Heroes and Henchies - Good or bad?

By Heroes and Henchies I'm referring to the Guild Wars NPC's, in the early days it was just 'henchmen', AI controlled characters of both genders who you could use to boost your numbers to get the required number of members in your group. Those early henchmen were often the subject of many jokes espicially regarding their efficiency as healers, their rather random behaviour caused us to often wonder how much I was in the AI but nonetheless if you couldnt make a full group they were there, never went on strike, never bitched and only took a small percentage of your drops as payment, after all you shouldnt always get something for nothing.

Later came the 'heroes', heroes are different to your poor hench' who now became your continual second choice after you had chosen the max number of heroes and couldnt get any real players (or didnt want to) to fill the gap. Unlike hench' heroes had a skillbar that you could modify, atts you could modify and their own character panel so that you could assign weapons, armor, runes and insignia etc. Not only could you customise these NPCs but with their introduction came a degree of direct control of their actions, each could be set to attack, assist or avoid depending on your uses and they could be 'flagged' individually or en masse to go where you needed them or to stay out of your way (yes they were still noobs).
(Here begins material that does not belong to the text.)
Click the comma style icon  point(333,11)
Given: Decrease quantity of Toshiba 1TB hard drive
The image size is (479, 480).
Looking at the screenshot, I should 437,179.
GW has so far been the only MMO I've played that utilises this system so extensively and with my fellow contributors talk on lack of options in games for differing group sizes I can see the uses of such a system in games which have content designed around group and level requirements, ideally it would be great if such design decisions weren't made when developing content but the added problems of developing a useful scaling system for all encounters probably stretches things too far otherwise we should have seen more of it, right?

Are Heroes/hench the answer ? Arguments against on a social level are about discouraging group play in a multiplayer environment but honestly, I think there will always be less-social people, I also think that for us social butterflys there is also the need to have that game 'me time' or that smaller 'us time' which as we know isn't often very well catered for.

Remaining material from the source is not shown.